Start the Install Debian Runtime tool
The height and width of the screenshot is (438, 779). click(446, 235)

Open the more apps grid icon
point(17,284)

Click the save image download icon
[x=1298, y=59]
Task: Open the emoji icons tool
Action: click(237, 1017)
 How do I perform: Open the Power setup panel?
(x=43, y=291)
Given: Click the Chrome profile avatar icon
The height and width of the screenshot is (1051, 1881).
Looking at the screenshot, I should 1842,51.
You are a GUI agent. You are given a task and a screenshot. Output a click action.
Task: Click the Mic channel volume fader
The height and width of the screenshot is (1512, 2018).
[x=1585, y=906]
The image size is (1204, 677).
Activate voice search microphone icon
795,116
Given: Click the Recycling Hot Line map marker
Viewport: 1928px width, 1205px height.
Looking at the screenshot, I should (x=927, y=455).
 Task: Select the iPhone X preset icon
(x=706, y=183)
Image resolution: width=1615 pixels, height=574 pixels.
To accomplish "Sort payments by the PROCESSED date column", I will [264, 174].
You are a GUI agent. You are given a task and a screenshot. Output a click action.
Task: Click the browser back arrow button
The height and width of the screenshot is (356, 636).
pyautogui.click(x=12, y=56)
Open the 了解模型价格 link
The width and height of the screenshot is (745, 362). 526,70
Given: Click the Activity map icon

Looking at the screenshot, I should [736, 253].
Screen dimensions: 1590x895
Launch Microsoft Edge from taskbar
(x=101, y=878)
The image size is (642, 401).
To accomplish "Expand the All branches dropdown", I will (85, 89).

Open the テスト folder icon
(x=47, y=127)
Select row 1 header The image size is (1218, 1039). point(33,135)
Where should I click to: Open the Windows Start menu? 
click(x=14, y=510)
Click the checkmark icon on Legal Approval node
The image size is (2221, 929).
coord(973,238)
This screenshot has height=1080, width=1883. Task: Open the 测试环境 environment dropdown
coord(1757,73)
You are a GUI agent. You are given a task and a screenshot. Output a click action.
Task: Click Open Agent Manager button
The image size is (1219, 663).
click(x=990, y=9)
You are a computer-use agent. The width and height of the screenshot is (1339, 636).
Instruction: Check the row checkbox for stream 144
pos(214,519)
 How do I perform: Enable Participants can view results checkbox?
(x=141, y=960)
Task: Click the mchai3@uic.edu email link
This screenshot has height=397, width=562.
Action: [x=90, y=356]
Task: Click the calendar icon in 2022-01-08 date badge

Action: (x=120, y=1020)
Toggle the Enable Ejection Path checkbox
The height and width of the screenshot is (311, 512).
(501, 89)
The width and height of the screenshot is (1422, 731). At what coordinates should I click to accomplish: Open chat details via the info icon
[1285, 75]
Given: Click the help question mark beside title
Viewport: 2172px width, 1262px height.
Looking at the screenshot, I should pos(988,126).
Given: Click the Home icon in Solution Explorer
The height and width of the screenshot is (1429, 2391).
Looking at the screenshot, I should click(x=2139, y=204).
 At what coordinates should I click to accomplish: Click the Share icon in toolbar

------------------------------

All of the entries above are to be written out again exactly.

Start the Install Debian Runtime tool
The height and width of the screenshot is (438, 779). click(446, 235)

Open the more apps grid icon
point(17,284)

Click the save image download icon
[x=1298, y=59]
Task: Open the emoji icons tool
Action: click(237, 1017)
 How do I perform: Open the Power setup panel?
(x=43, y=291)
Given: Click the Chrome profile avatar icon
The height and width of the screenshot is (1051, 1881).
Looking at the screenshot, I should 1842,51.
You are a GUI agent. You are given a task and a screenshot. Output a click action.
Task: Click the Mic channel volume fader
The height and width of the screenshot is (1512, 2018).
[x=1585, y=906]
The image size is (1204, 677).
Activate voice search microphone icon
795,116
Given: Click the Recycling Hot Line map marker
Viewport: 1928px width, 1205px height.
Looking at the screenshot, I should (x=927, y=455).
 Task: Select the iPhone X preset icon
(x=706, y=183)
Image resolution: width=1615 pixels, height=574 pixels.
To accomplish "Sort payments by the PROCESSED date column", I will [264, 174].
You are a GUI agent. You are given a task and a screenshot. Output a click action.
Task: Click the browser back arrow button
The height and width of the screenshot is (356, 636).
pyautogui.click(x=12, y=56)
Open the 了解模型价格 link
The width and height of the screenshot is (745, 362). 526,70
Given: Click the Activity map icon

Looking at the screenshot, I should [736, 253].
Screen dimensions: 1590x895
Launch Microsoft Edge from taskbar
(x=101, y=878)
The image size is (642, 401).
To accomplish "Expand the All branches dropdown", I will (85, 89).

Open the テスト folder icon
(x=47, y=127)
Select row 1 header The image size is (1218, 1039). point(33,135)
Where should I click to: Open the Windows Start menu? 
click(x=14, y=510)
Click the checkmark icon on Legal Approval node
The image size is (2221, 929).
coord(973,238)
This screenshot has height=1080, width=1883. Task: Open the 测试环境 environment dropdown
coord(1757,73)
You are a GUI agent. You are given a task and a screenshot. Output a click action.
Task: Click Open Agent Manager button
The image size is (1219, 663).
click(x=990, y=9)
You are a computer-use agent. The width and height of the screenshot is (1339, 636).
Instruction: Check the row checkbox for stream 144
pos(214,519)
 How do I perform: Enable Participants can view results checkbox?
(x=141, y=960)
Task: Click the mchai3@uic.edu email link
This screenshot has height=397, width=562.
Action: [x=90, y=356]
Task: Click the calendar icon in 2022-01-08 date badge

Action: (x=120, y=1020)
Toggle the Enable Ejection Path checkbox
The height and width of the screenshot is (311, 512).
(501, 89)
The width and height of the screenshot is (1422, 731). At what coordinates should I click to accomplish: Open chat details via the info icon
[1285, 75]
Given: Click the help question mark beside title
Viewport: 2172px width, 1262px height.
Looking at the screenshot, I should pos(988,126).
Given: Click the Home icon in Solution Explorer
The height and width of the screenshot is (1429, 2391).
Looking at the screenshot, I should click(x=2139, y=204).
 At what coordinates should I click to accomplish: Click the Share icon in toolbar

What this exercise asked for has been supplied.